This `anova` display shows the following.

• `SumSq` — Sum of squares for the regression model, `Model`, the error term, `Residual`, and the total, `Total`.

• `DF` — Degrees of freedom for each term. Degrees of freedom is $n-1$ for the total, $p-1$ for the model, and $n-p$ for the error term, where $n$ is the number of observations, and $p$ is the number of coefficients in the model, including the intercept. For example, `MPG` data vector has six `NaN` values and one of the data vectors, `Horsepower`, has one `NaN` value for a different observation, so the total degrees of freedom is 93 – 1 = 92. There are four coefficients in the model, so the model `DF` is 4 – 1 = 3, and the `DF` for error term is 93 – 4 = 89.

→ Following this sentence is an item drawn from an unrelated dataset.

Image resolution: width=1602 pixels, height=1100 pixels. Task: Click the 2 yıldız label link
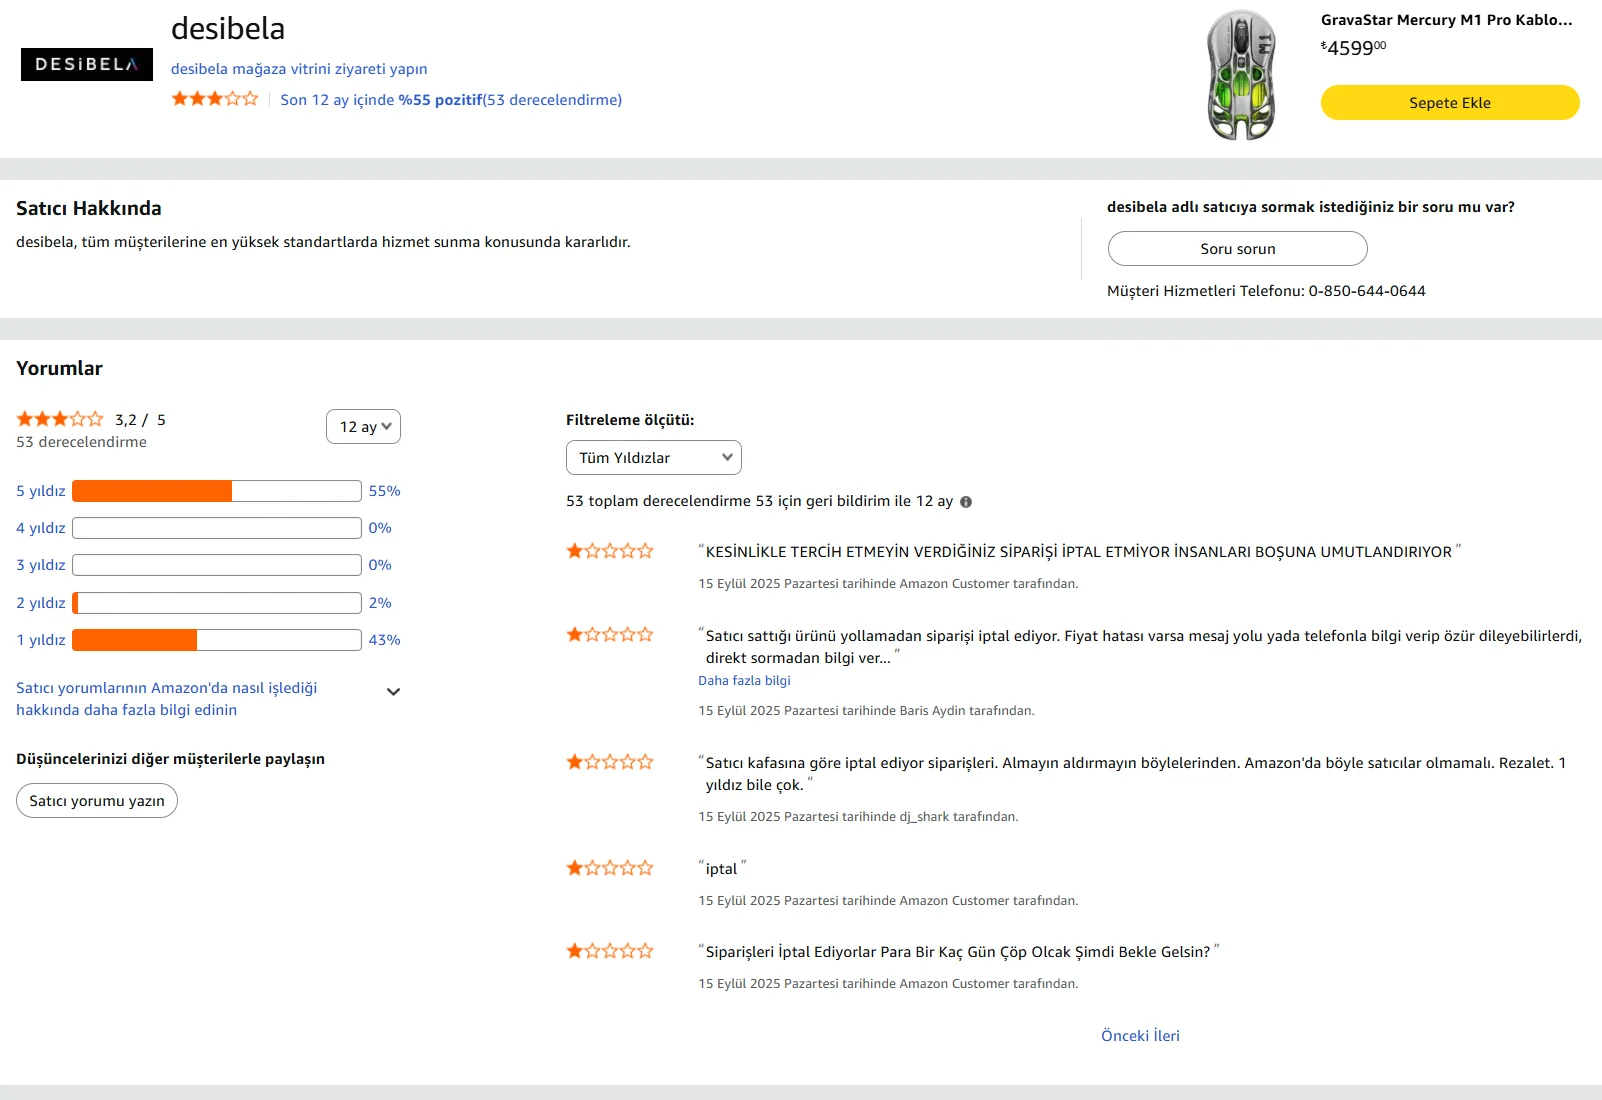pyautogui.click(x=41, y=603)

• `MeanSq` — Mean squared error for each term. Note that `MeanSq = SumSq/DF`. For example, the mean squared error for the error term is 1488.8/89 = 16.728. The square root of this value is the `root mean squared error` in the linear regression display, or 4.09.

• `F`F-statistic value, which is the same as `F-statistic vs. constant model` in the linear regression display. In this example, it is 89.987, and in the linear regression display this F-statistic value is rounded up to 90.

• `pValue`p-value for the F-test on the model. In this example, it is 7.3816e-27.

If there are higher-order terms in the regression model, `anova` partitions the model `SumSq` into the part explained by the higher-order terms and the rest. The corresponding F-statistics are for testing the significance of the linear terms and higher-order terms as separate groups.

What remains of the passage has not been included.